Work task: Tally up the lines below that include the word "agent". Answer with the number alone.
▬▬▬▬▬▬▬▬▬▬
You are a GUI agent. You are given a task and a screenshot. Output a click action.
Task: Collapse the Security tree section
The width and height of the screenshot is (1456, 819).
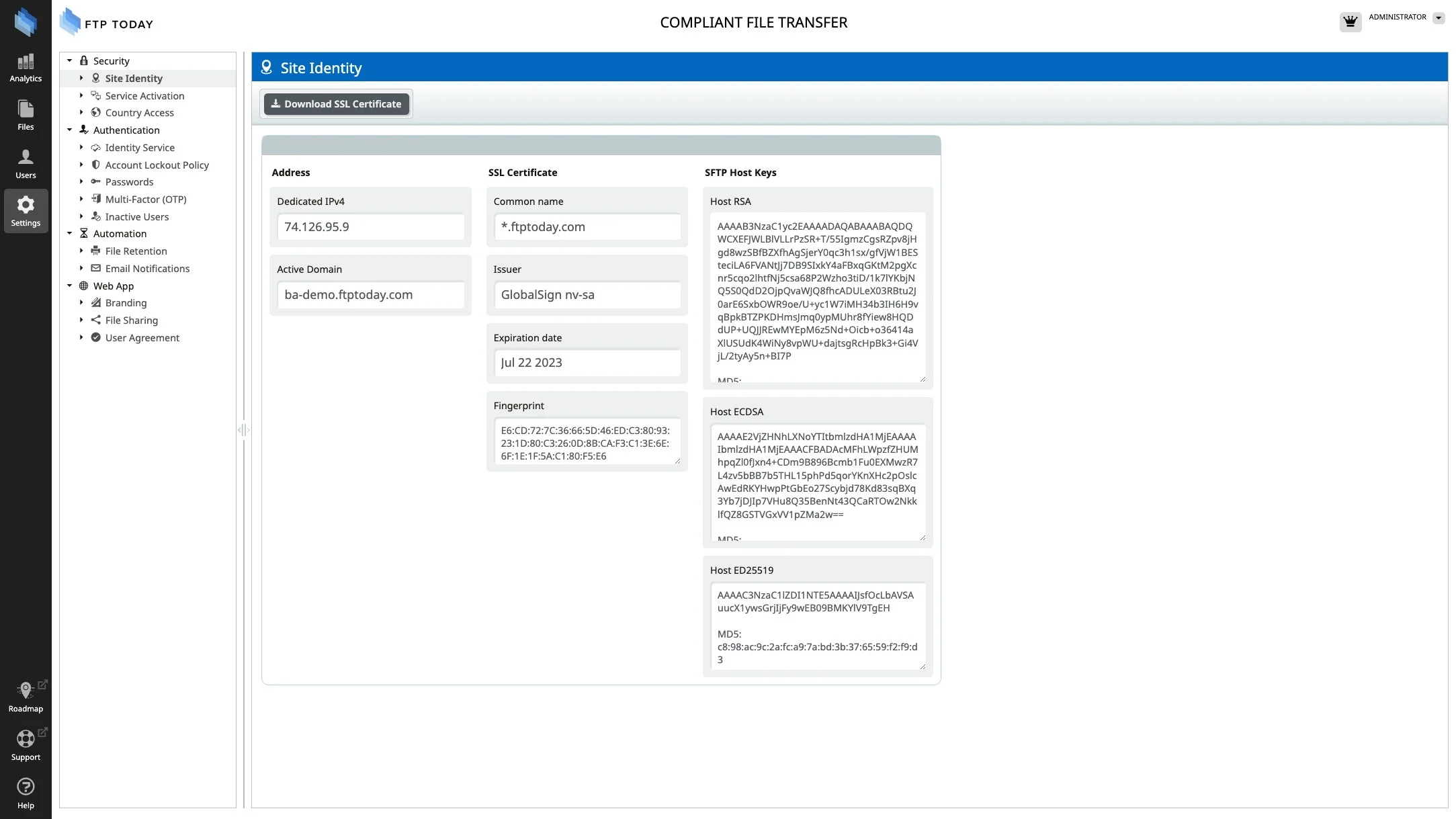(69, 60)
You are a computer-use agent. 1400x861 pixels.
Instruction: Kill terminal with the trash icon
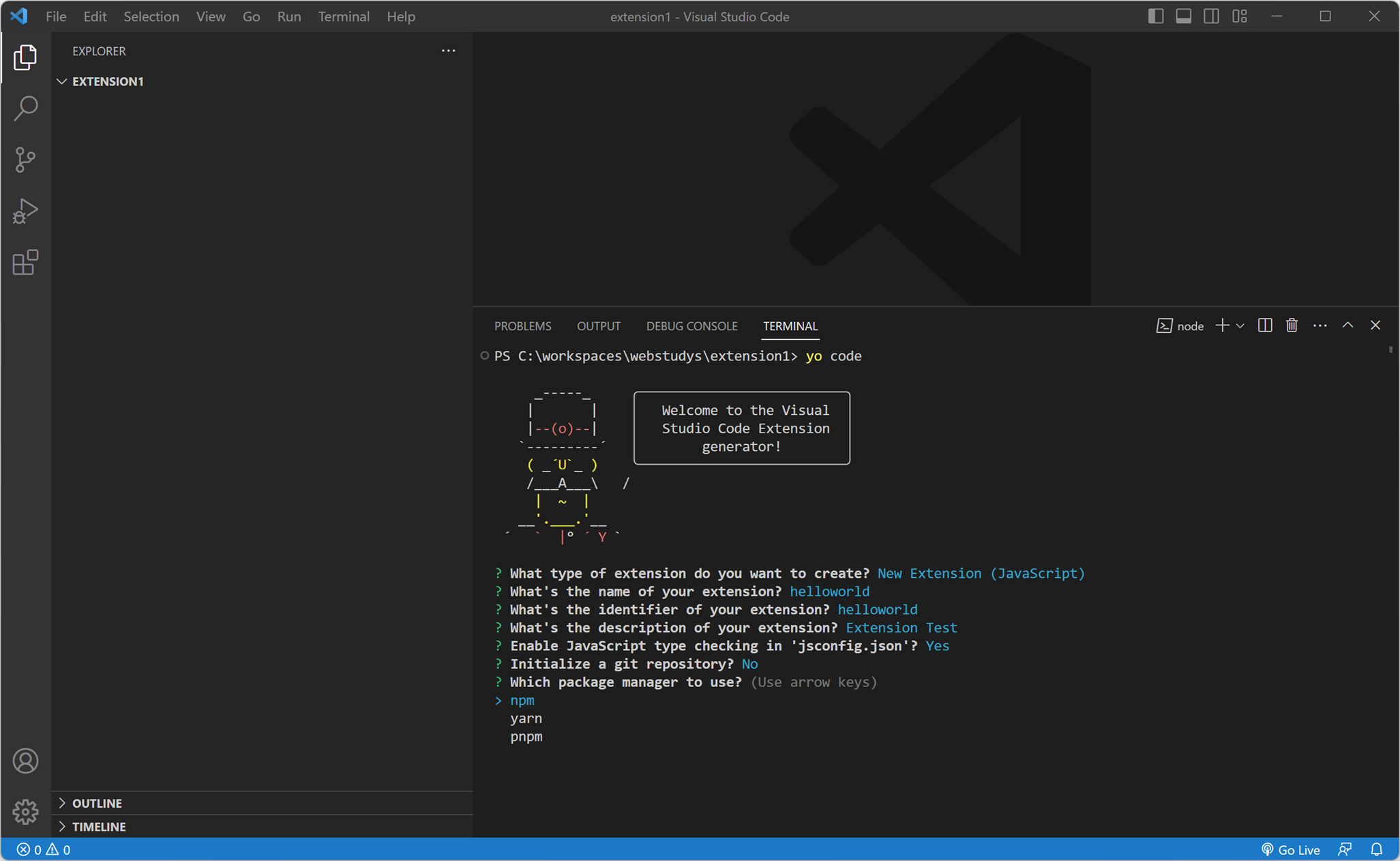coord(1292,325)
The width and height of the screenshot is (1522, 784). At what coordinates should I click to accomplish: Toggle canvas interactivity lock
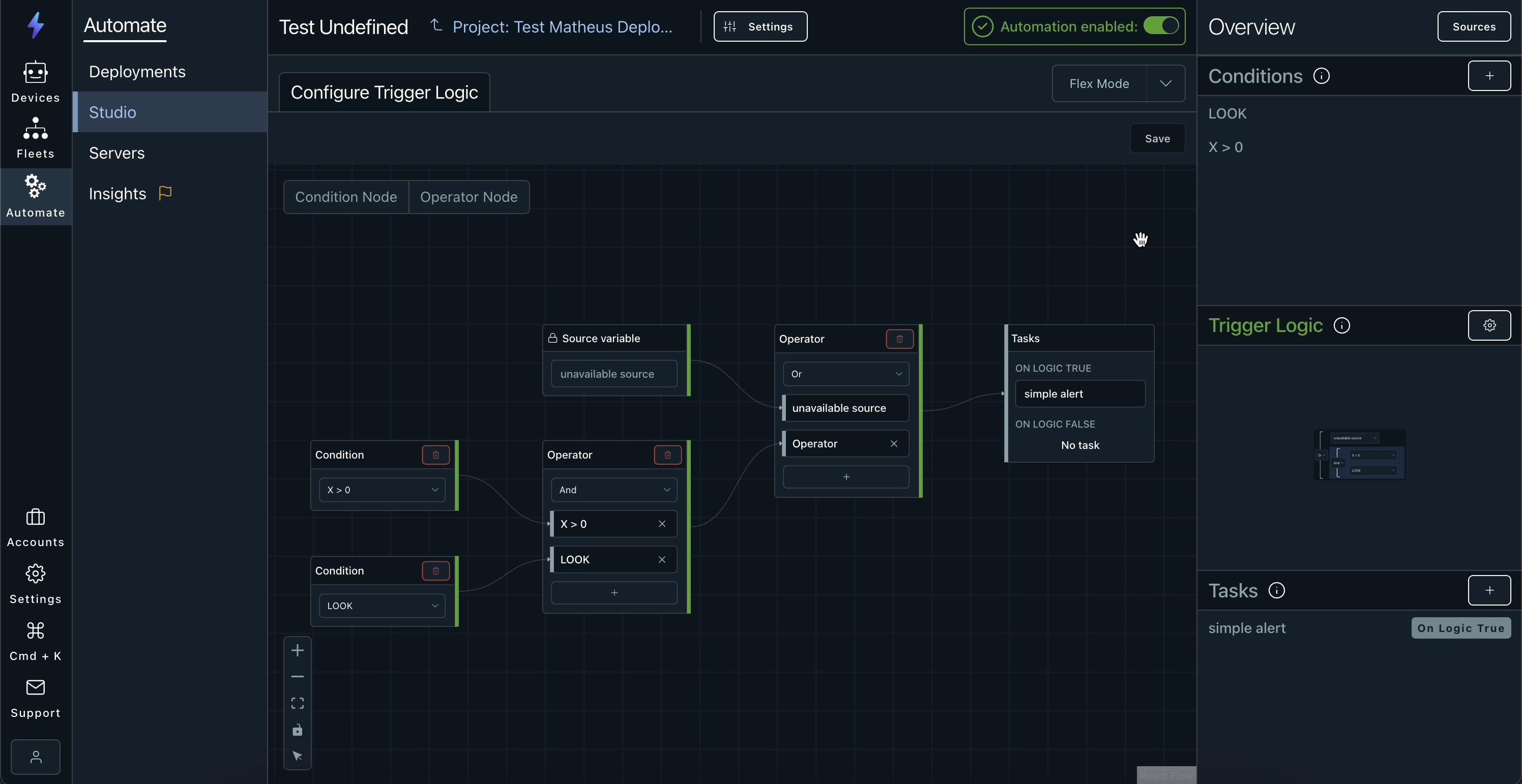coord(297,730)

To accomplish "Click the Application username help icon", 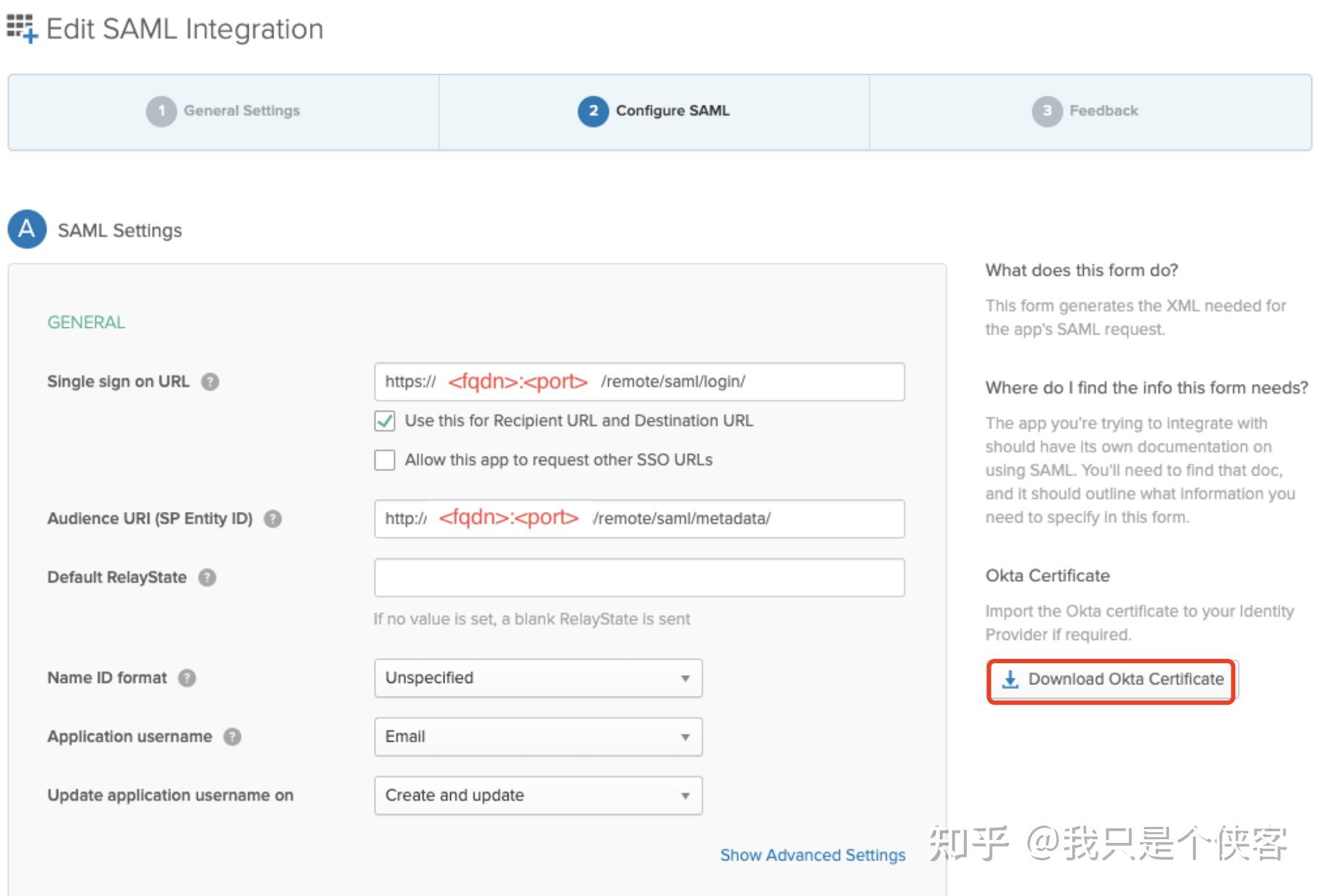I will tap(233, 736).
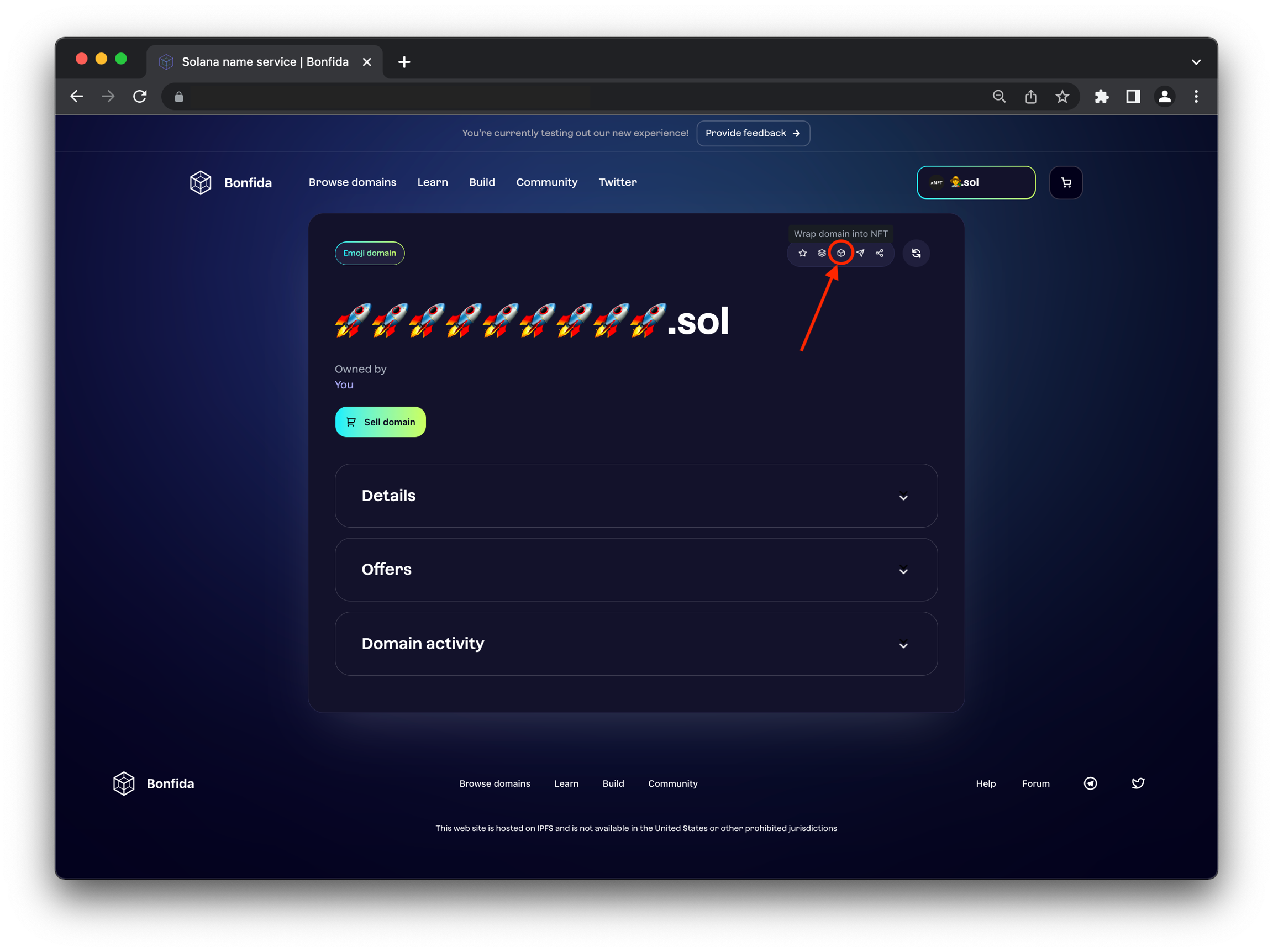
▬▬▬▬▬▬▬▬▬▬
Exercise response: 2